Legis. Anthony Piccirillo (R-Holtsville) said other elected officials had expressed concerns the directive could jeopardize autonomy of their agencies.
Piccirillo has said a new policy should wait until after a separate legislative committee probing the source of the cyberattack issues its final report.
“Let’s gather all the information to try and make this bill better,” he said.
The county did not have a chief information security officer at the time of the hack, which shut down county services for months, delayed payments to vendors and exposed the Social Security numbers of about 26,000 county employees.
In May, the county hired Kenneth Brancik as its first chief information security officer to develop, oversee and enforce cybersecurity policies and programs.
Suffolk County Comptroller John Kennedy, a Republican and frequent Bellone critic, said the administration did not approach him about the new guidelines. He said he thought it was best to wait until Suffolk County Executive-elect Ed Romaine, a Republican, takes office in January before making policy decisions. Bellone, a Democrat, is term-limited after 12 years in office.
“Being proactive regarding cybersecurity is an important thing,” Kennedy said. “However, I certainly am not going to go ahead and compromise, abandon or diminish my independence based on county executive appointees.”
Suffolk County Clerk Vince Puleo said he thought requiring the departments to meet was a positive step. Representatives of Sheriff Errol Toulon Jr. and District Attorney Ray Tierney declined to comment.
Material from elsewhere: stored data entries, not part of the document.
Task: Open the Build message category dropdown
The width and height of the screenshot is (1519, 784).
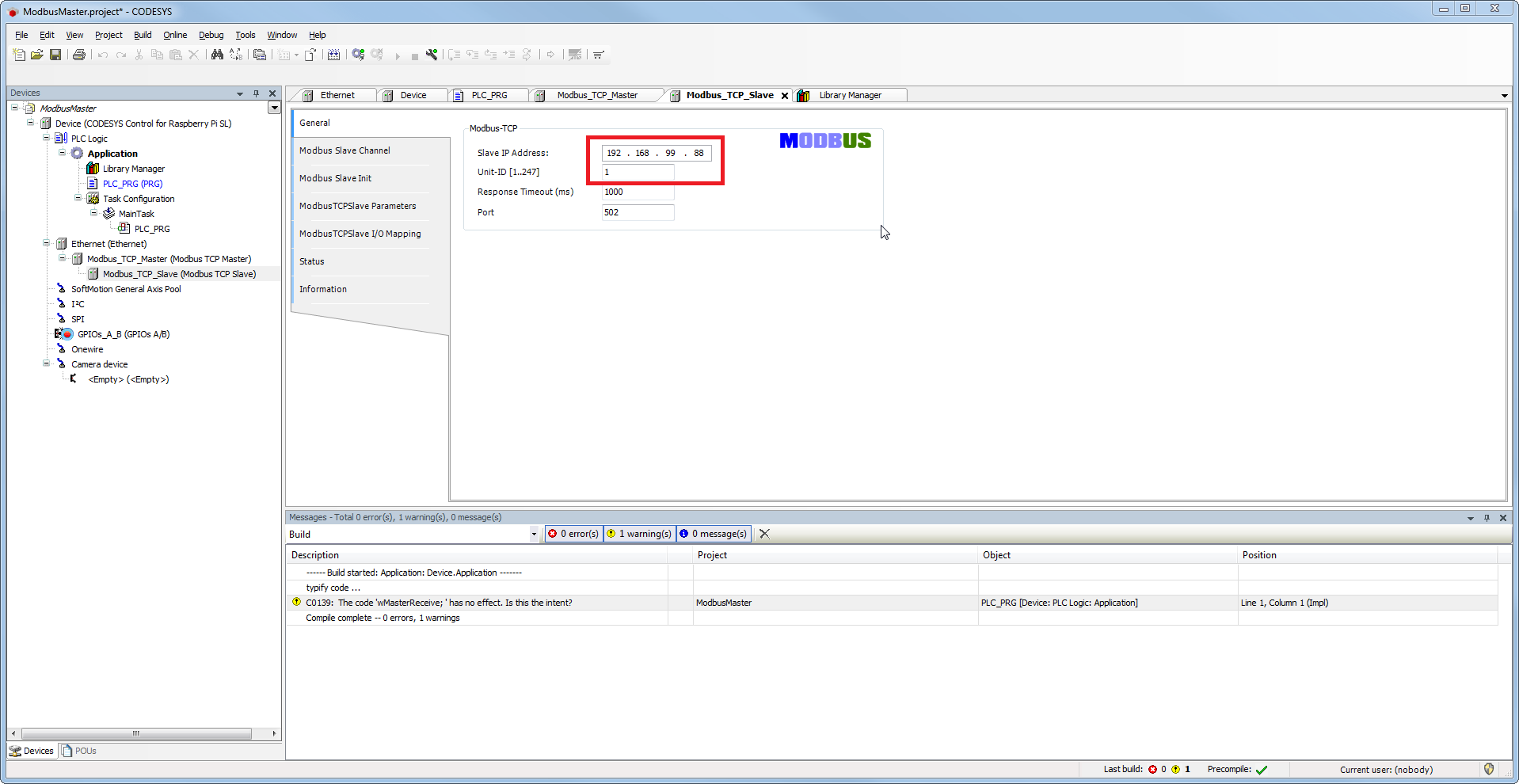Action: click(534, 535)
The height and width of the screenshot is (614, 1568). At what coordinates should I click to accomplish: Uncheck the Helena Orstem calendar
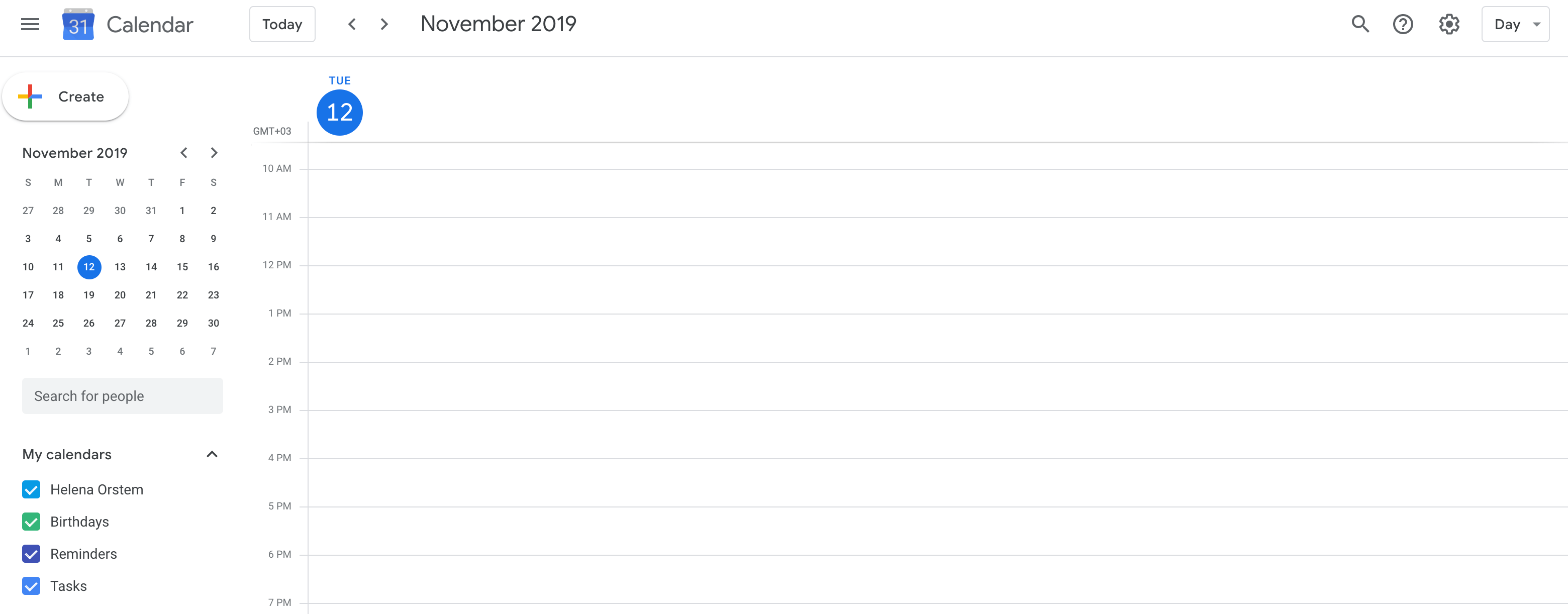point(31,490)
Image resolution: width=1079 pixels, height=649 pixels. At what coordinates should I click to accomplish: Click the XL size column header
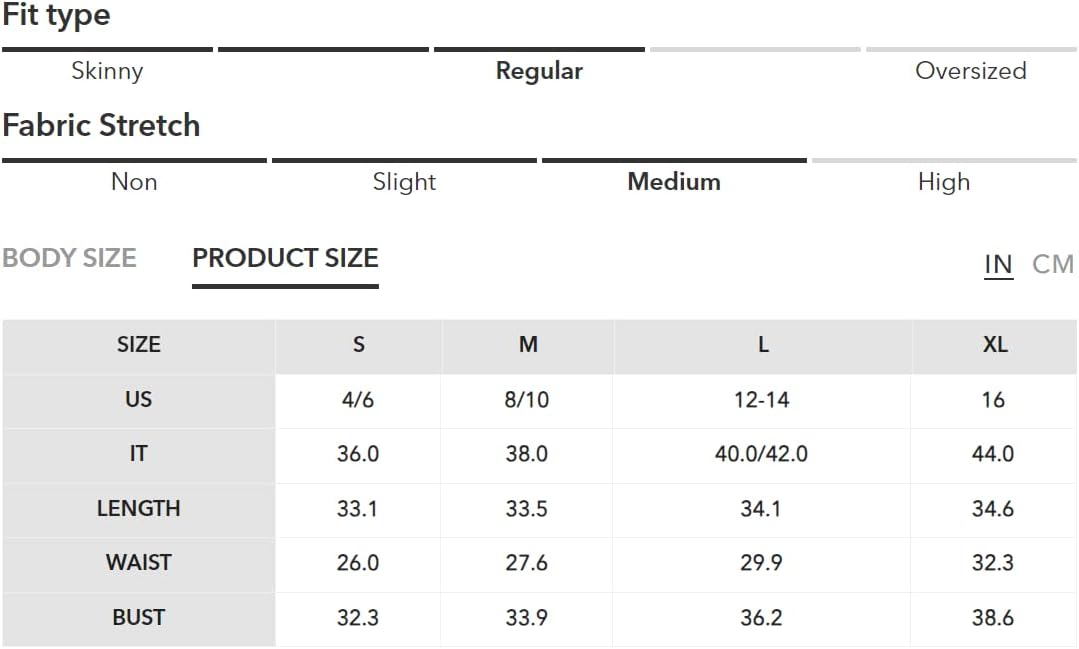point(994,345)
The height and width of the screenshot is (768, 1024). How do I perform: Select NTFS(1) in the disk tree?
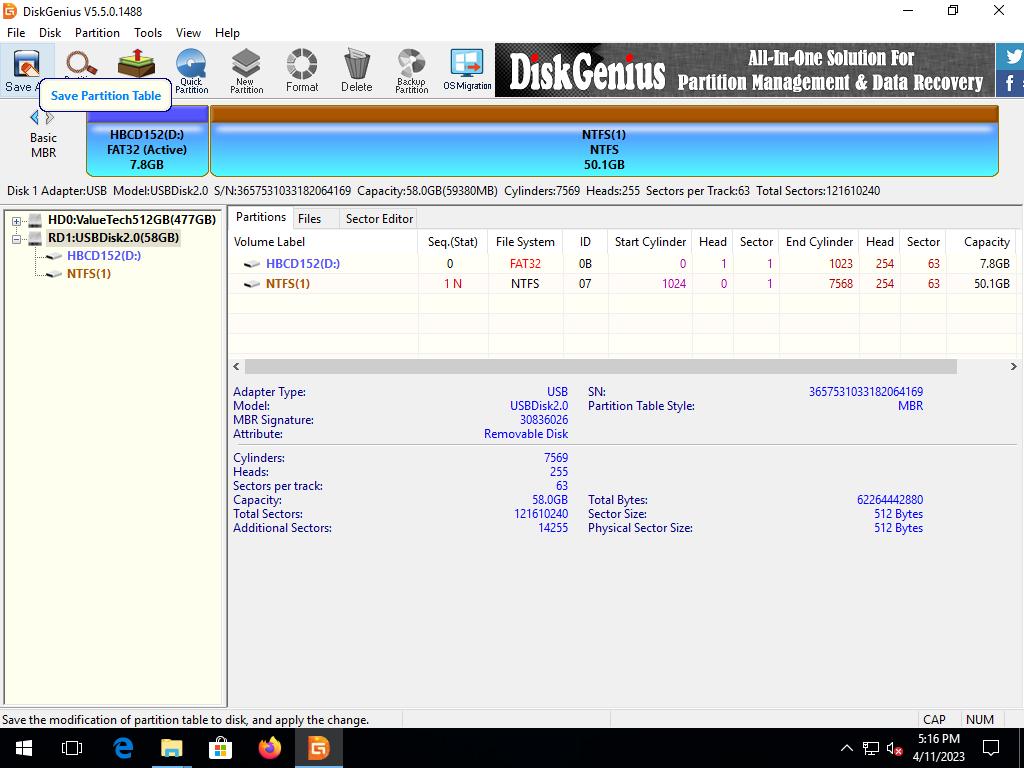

Tierney has previously told Newsday he would prefer a separate server that no one outside his department could access.
The legislature could tweak and pass the measure during one of its two meetings scheduled in December. Otherwise, the resolution will expire at the end of the year, Piccirillo said.
Legis. Jason Richberg (D-West Babylon), the legislature’s minority leader, was hopeful the measure could still pass.
“All of us have to give a little so we can get a lot for the county,” he said during the meeting.
Bellone's administration has blamed the county clerk’s office and its IT director, Peter Schlussler, for failing to patch a security breach in the clerk’s network, which it said led to the attack.
Schlussler, who was put on paid leave after the hack, has testified the county missed numerous opportunities to prevent it months before it happened and blamed the lack of a chief information security officer as a root cause.